◆ Extrait:
● ● ●

Nous vous présentons ici une synthèse de la soirée.

Le découpage de la soirée

Nicolas Dumoulin, Président d’IDÉES Pour Beaumont a introduit la soirée. Il a expliqué son déroulement en trois temps :

  1. Projection d’extrait de film documentaire autour du travail, avec en particulier un entretien avec le philosophe Bernard Stiegler autour de la notion du travail. Ensuite, un extrait d’une interview d’Alexandre Gérard, dirigeant d’une entreprise de service qui explique les différences entre une entreprise classique et une entreprise libérée. Puis, un reportage autour de la flexisécurité à la danoise et un reportage sur l’anthropologue David Graeber sur la notion de lutte des classes. Enfin, un entretien d’un patron de PME, Anthony Gratacos sur l’importance d’avoir un code du travail identique pour toutes les entreprises d’un même secteur.
  2. Ensuite, un travail par atelier sur des points précis de la loi El Khomri comme les principes généraux contenus dans l’Article 1, le temps de travail et la rémunération des heures supplémentaires dans l’Article 2 ainsi que le Compte Personnel d’Activité institué dans l’Article 21.
  3. Enfin, un débat a été entamé et animé par l’économiste Ariane Tichit, Maître de Conférences à l’Université d’Auvergne.

● ● ●

◆ Données fournies:

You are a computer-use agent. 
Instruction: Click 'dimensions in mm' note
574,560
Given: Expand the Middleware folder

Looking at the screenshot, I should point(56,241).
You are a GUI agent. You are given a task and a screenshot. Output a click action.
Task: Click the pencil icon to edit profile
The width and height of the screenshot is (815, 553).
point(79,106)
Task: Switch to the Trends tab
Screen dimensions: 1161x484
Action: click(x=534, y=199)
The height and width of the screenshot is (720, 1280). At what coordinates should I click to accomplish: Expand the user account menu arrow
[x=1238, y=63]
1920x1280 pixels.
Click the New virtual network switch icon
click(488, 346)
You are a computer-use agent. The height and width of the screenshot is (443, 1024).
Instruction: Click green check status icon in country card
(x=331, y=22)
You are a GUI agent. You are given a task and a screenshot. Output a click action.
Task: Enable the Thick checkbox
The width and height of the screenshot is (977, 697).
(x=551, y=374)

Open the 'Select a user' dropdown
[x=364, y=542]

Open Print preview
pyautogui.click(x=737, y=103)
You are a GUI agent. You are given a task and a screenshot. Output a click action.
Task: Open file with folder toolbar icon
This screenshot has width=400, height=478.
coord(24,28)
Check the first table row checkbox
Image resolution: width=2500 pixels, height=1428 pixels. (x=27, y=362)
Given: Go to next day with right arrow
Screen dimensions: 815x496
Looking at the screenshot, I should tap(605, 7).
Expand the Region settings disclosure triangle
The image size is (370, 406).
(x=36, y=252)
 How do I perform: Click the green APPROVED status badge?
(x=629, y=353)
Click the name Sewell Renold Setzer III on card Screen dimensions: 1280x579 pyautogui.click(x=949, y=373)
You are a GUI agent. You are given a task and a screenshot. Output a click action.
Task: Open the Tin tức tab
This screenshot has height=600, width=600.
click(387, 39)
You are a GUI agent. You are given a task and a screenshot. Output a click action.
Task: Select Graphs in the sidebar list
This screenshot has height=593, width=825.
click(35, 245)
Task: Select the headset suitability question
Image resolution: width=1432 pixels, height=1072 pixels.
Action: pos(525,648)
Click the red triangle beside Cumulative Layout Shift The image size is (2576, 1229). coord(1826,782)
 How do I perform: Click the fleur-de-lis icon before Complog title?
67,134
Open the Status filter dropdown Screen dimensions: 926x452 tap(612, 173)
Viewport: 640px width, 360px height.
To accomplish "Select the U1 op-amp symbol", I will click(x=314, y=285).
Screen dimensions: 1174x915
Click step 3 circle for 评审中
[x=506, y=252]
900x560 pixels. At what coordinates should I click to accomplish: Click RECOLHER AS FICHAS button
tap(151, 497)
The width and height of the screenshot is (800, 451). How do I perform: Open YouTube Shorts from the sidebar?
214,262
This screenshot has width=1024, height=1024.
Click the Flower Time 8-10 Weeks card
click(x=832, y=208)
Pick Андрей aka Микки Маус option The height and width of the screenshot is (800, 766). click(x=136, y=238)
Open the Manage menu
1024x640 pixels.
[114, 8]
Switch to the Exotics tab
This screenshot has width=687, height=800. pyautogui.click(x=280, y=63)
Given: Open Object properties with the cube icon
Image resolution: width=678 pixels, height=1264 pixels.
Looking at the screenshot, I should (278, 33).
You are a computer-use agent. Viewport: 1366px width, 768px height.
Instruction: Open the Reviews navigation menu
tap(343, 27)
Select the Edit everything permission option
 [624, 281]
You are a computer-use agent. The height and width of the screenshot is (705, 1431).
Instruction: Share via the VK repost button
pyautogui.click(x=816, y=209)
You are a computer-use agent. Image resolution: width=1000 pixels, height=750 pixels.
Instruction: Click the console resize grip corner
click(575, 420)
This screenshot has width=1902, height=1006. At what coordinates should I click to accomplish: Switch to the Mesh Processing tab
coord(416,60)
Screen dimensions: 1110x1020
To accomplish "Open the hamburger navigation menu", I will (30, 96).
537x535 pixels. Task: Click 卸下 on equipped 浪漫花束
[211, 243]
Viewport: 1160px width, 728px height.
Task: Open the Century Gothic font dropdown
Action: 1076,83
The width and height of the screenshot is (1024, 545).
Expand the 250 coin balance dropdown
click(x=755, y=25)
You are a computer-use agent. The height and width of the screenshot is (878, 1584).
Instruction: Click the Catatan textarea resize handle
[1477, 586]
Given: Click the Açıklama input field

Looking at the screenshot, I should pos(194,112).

● ● ●

◆ Problème à résoudre: Énumérez, dans leur ordre d'apparition, toutes les personnes désignées par leur nom dans l'extrait.

◆ Résultat:
- Nicolas Dumoulin
- Bernard Stiegler
- Alexandre Gérard
- David Graeber
- Anthony Gratacos
- Ariane Tichit